Arena in Evansville, Indiana, US (1956–2013)

Roberts Municipal Stadium was a multi-purpose arena in Evansville, Indiana, for sports, public events, and concerts. The arena was built in 1956. It seated up to 12,732 spectators and featured four locker rooms and a press room. On June 13, 1972, it hosted a concert by Elvis Presley. He then again performed at Roberts, for the second and last time on Oct. 24, 1976, breaking all existing attendance records, by drawing a crowd of 13,500.

Roberts Stadium hosted concerts by musicians such as Garth Brooks, Taylor Swift, Jimi Hendrix, Led Zeppelin, Alice Cooper, Bon Jovi, Bob Dylan, and Tool.

The arena received a $16 million upgrade in 1990. In 2007, the city of Evansville hired a professional consultant to examine whether the stadium should be renovated or replaced with a new downtown arena. Choosing between the strong concerns from several business owners on the city's east side who were concerned of losses to their businesses and the need to revitalized a badly degraded downtown area, in December 2008, the Evansville city council approved plans to construct the new arena, which opened in the fall of 2011 as the Ford Center.

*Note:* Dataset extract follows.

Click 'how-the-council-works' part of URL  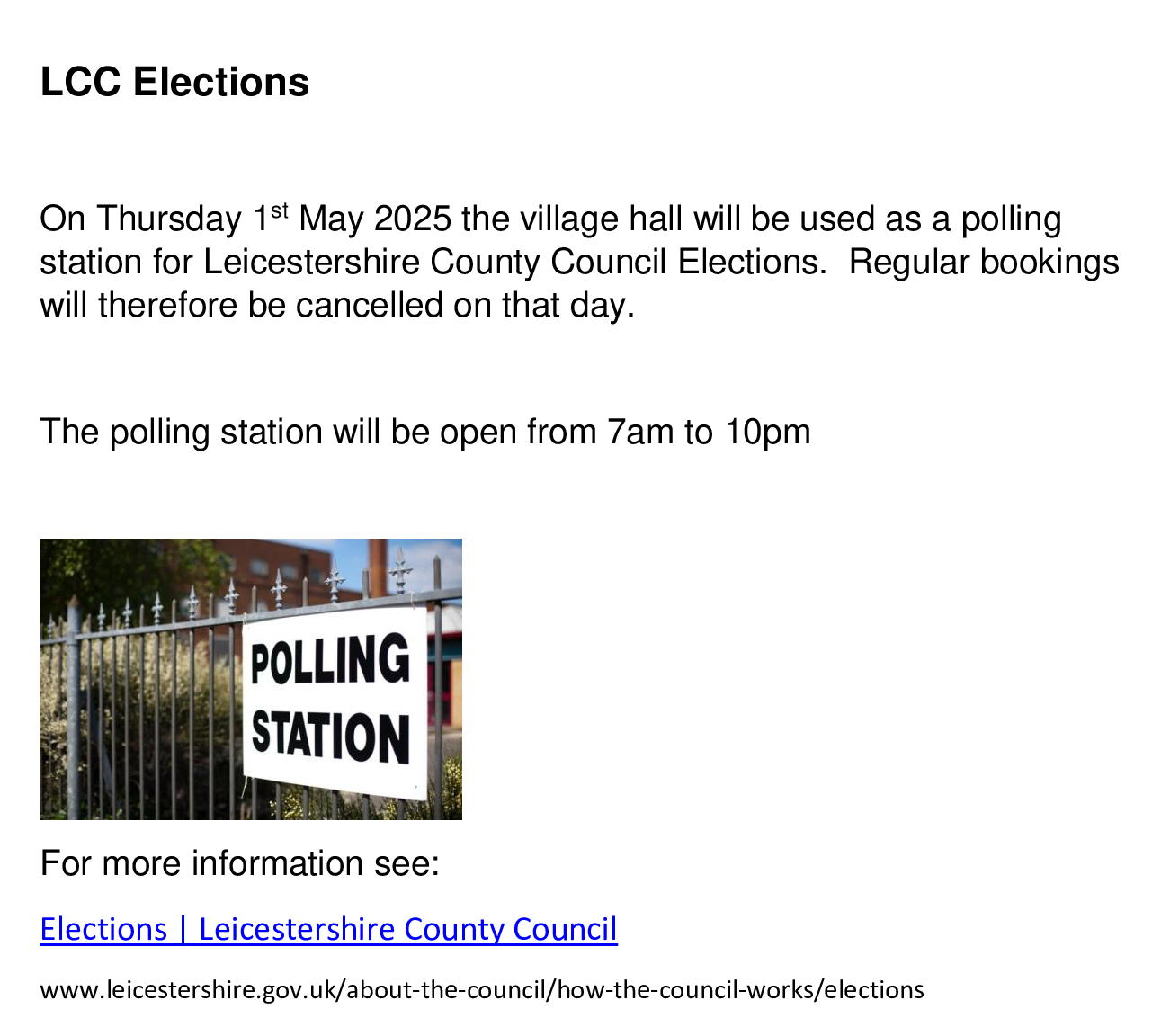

It was co-managed with Mesker Amphitheatre, The Centre, and Victory Theatre. The building was demolished in 2013.

==Sporting events==
The sports arena seated 12,500 for basketball. It was the home of the University of Evansville's Purple Aces basketball program from its opening in 1956 until the Aces moved downtown into the new Ford Center in 2011.

From 1957 to 1976, Roberts Stadium served as the host site for the NCAA College Division (now referred to as Division II) Men's Basketball National Championship. It again hosted the "Elite 8" in 2002. In addition, it regularly hosted a variety of other sporting events, most notably the Great Lakes Valley Conference (NCAA Division II) men's and women's basketball tournaments in early March of every year. It also hosted the 1980 and 1983 Midwestern City Conference (now Horizon League) men's basketball conference tournament. Roberts Stadium hosted the 1983 NCAA Division I men's basketball tournament first and second rounds. It also hosted multiple Indiana High School Athletic Association regional and semi-state basketball games in the single-class tournament.

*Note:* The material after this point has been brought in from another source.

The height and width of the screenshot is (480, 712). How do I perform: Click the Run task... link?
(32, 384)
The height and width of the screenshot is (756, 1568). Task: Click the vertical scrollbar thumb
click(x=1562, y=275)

==Defunct professional teams==
From 1984 to 1986, Roberts Stadium was home to the Evansville Thunder of the Continental Basketball Association, who were slated to be coached in 1984 by future Utah Jazz coach and University of Evansville alumnus Jerry Sloan, who instead, accepted a position that season as an assistant coach for the Jazz.

From 2003 to 2007 Roberts was also home to the Evansville BlueCats of the National Indoor Football League in 2003 and 2004 and United Indoor Football from 2005 to 2007.